## Text provided
··········
# Langchain and Wikipedia Retriever

This notebook uses Langchain and Wikipedia Retriever to answer questions

Reference:
- [Wikipedia Retriever](https://python.langchain.com/docs/integrations/retrievers/wikipedia/)

In [None]:
## Imports
import os
from dotenv import load_dotenv

load_dotenv(override=True)

In [None]:
###### OLLAMA #####
#from langchain_community.llms import Ollama
#llm = Ollama(model="llama3:8b-instruct-q8_0", temperature=0)

###### OPENAI #####
from langchain_openai.chat_models import ChatOpenAI
openai_models = ["gpt-3.5-turbo-0125", "gpt-4-turbo", "gpt-4-turbo-preview"]
llm = ChatOpenAI(
    model_name=openai_models[0],
    temperature=0,
    api_key=os.environ["OPENAI_API_KEY"])

###### GROQ #####
# from langchain_groq.chat_models import ChatGroq
# groq_model = ["mixtral-8x7b-32768", "gemma-7b-it", "llama2-70b-4096", "llama3-70b-8192", "llama3-8b-8192"]
# llm = ChatGroq(
#     temperature=0,
#     max_tokens=4096,
#     model_name=groq_model[3], 
#     api_key = os.environ["GROQ_API_KEY"])
··········
## Work instruction A
In the Langchain and Wikipedia Retriever notebook, which OpenAI model name does the active code pass to ChatOpenAI?
## Work instruction B
Continue the Langchain and Wikipedia Retriever notebook from its last line.

## Supplied data
··········
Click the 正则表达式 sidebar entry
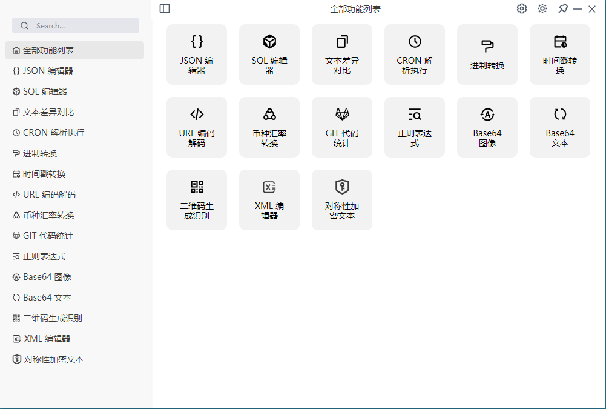The height and width of the screenshot is (409, 606). click(44, 256)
··········
## Exercise answer A
"gpt-3.5-turbo-0125"

## Exercise answer B
In [None]:
from langchain_community.retrievers import WikipediaRetriever
from langchain_core.prompts import ChatPromptTemplate

wiki = WikipediaRetriever(top_k_results=6, doc_content_chars_max=2000)
prompt = ChatPromptTemplate.from_messages(
    [
        (
            "system",
            "You're a helpful AI assistant. Given a user question and some Wikipedia article snippets, answer the user question. If none of the articles answer the question, just say you don't know.\n\nHere are the Wikipedia articles:{context}",
        ),
        ("human", "{question}"),
    ]
)
prompt.pretty_print()

In [None]:
from operator import itemgetter
from typing import List

from langchain_core.documents import Document
from langchain_core.output_parsers import StrOutputParser
from langchain_core.runnables import (
    RunnableLambda,
    RunnableParallel,
    RunnablePassthrough,
)


def format_docs(docs: List[Document]) -> str:
    """Convert Documents to a single string.:"""
    formatted = [
        f"Article Title: {doc.metadata['title']}\nArticle Snippet: {doc.page_content}"
        for doc in docs
    ]
    return "\n\n" + "\n\n".join(formatted)


format = itemgetter("docs") | RunnableLambda(format_docs)
# subchain for generating an answer once we've done retrieval
answer = prompt | llm | StrOutputParser()
# complete chain that calls wiki -> formats docs to string -> runs answer subchain -> returns just the answer and retrieved docs.
chain = (
    RunnableParallel(question=RunnablePassthrough(), docs=wiki)
    .assign(context=format)
    .assign(answer=answer)
    .pick(["answer", "docs"])
)

In [None]:
chain.invoke("How fast are cheetahs?")